The diet must be followed strictly, an arduous and difficult task for the child and parent(s) alike.
Exactly how the diet exerts its undoubted antiepileptic effect is unknown. It mimics the biochemical changes of starvation (low carbohydrate intake) and this results in a switch from aerobic to ketogenic metabolism and the production of ketone bodies in the liver. These are transported into the brain by a monocarboxylic acid transporter, where they are utilized instead of glucose for energy production. This metabolic change has marked antiepileptic effects, as demonstrated in animal and human studies. To alter metabolism, however, requires dedication to a diet that is difficult to maintain and often unpalatable.
The diet is usually reserved for children with West syndrome, Lennox-Gastaut syndrome or other less-specific forms of severe epilepsy. Patients with gastrostomy tubes in place may be ideal candidates. A special indication is in children with glucose transporter protein (GLUT-1) deficiency and pyruvate dehydrogenase deficiency, where the diet is first-line therapy and can be life-saving. The diet is potentially dangerous, and should be avoided, in pyruvate car-boxylase deficiency, porphyria, carnitine deficiency, fatty acid oxidation defects and in mitochondrial disorders.
The exact constitution of the diet must be calculated individually for each patient. The ratio of fats to carbohydrates and protein is based on the age, size, weight and activity level of the patient. A young child or infant is often prescribed a 3 : 1 diet to provide additional protein and older children a 4 : 1 diet. Obese children and adolescents are usually given a 3:1 diet. Calorie intake is generally about 75% of the recommended daily intake for age. Fluid intake must be rigorously maintained, and supplementation with magnesium, zinc, vitamin D, vitamin C, vitamin B complex and calcium is recommended.
The effects on epilepsy can be dramatic. Early studies in the 1920s and 1930s consistently showed impressive results, and these have been largely confirmed in more recent investigations carried out to modern standards. A recent study from Johns Hopkins University showed, at 1 year, a reduction in seizures of more than 50% in 50% of 150 treated children, and a reduction of more than 90% in 27%. At 3 -6 years, 44% maintained the improvement. The use of the diet allows a reduction of adjunctive drug therapy, which is an added benefit. Other benefits of the diet include improvement in behaviour in those with and without autism. The diet can be given for months or years. A typical period of treatment is 1-2 years, if the diet proves initially successful. About 10% of children maintain the diet for 4 or more years, and one patient is reported who has maintained the diet for 15 years with no major side-effects.

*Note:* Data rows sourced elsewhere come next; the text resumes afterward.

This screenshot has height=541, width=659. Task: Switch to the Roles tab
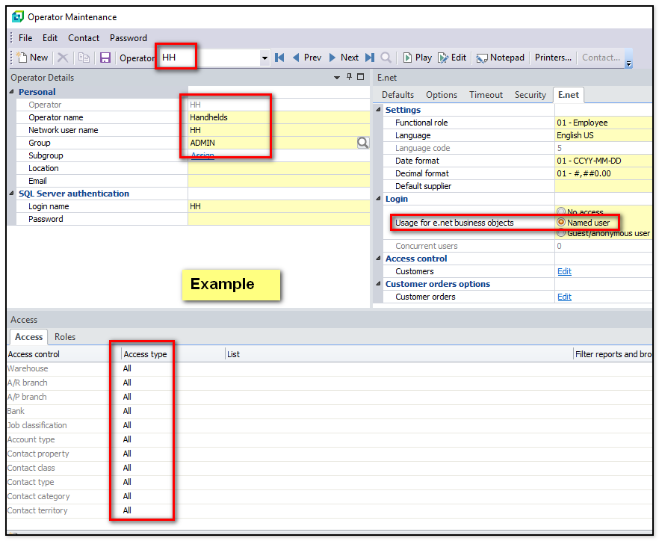65,337
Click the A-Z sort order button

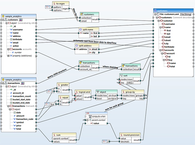(x=130, y=83)
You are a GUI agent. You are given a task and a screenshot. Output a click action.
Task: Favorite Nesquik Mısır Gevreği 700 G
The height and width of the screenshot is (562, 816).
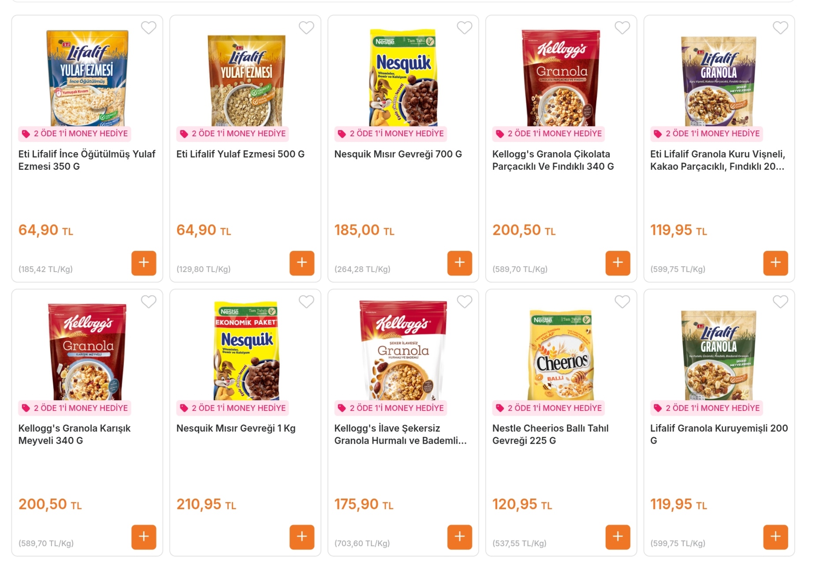(464, 28)
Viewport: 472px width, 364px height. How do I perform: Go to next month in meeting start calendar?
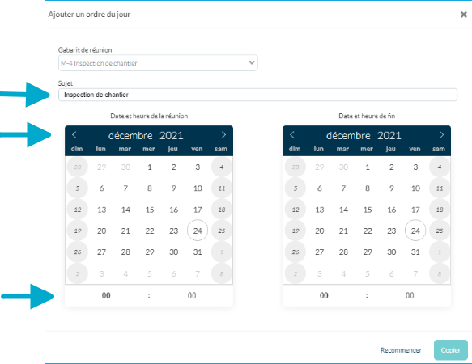pyautogui.click(x=223, y=135)
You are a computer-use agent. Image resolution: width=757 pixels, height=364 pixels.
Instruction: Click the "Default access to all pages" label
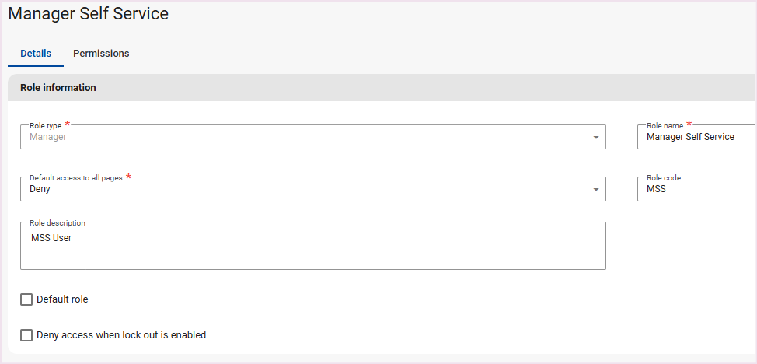[x=75, y=177]
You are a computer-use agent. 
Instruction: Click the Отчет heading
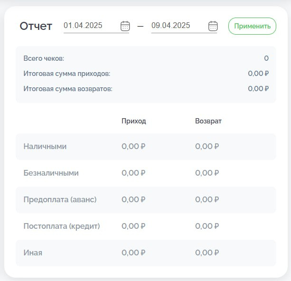36,26
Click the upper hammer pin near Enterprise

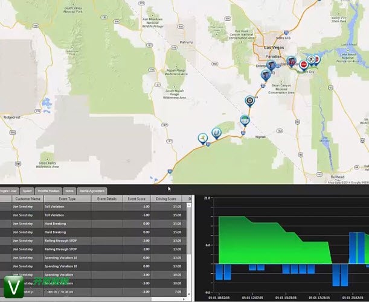271,65
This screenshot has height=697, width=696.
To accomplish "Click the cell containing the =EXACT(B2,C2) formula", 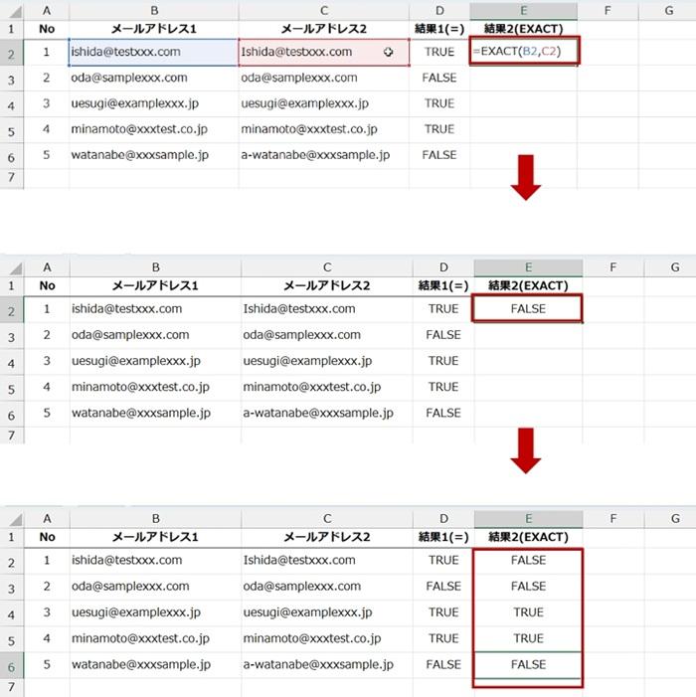I will coord(525,52).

Discontinuation of the diet should take place gradually over 3-6 months.
Side-effects are not uncommon. Vomiting, dehydration and food refusal are common initially but are transitory.
Other minor side-effects include constipation, oesophageal reflux and acidosis. The effect of the diet on growth is a problem. A recent review of the diet in 237 children showed that the rate of weight gain decreased at 3 months but then remained constant for up to 3 years. There is also an effect on height. Renal stones occur in 5-8% of patients. Hypercholesterolemia is common. Rare side-effects that have been reported include cardiomyopathy, pancreatitis, bruising, vitamin deficiency, hypoproteinaemia, Fanconi's renal tubular acidosis and prolonged QT interval. In adults, for whom the diet is not normally recommended, coronary heart disease and myocardial infarction have occurred, associated with hypercholesterolaemia.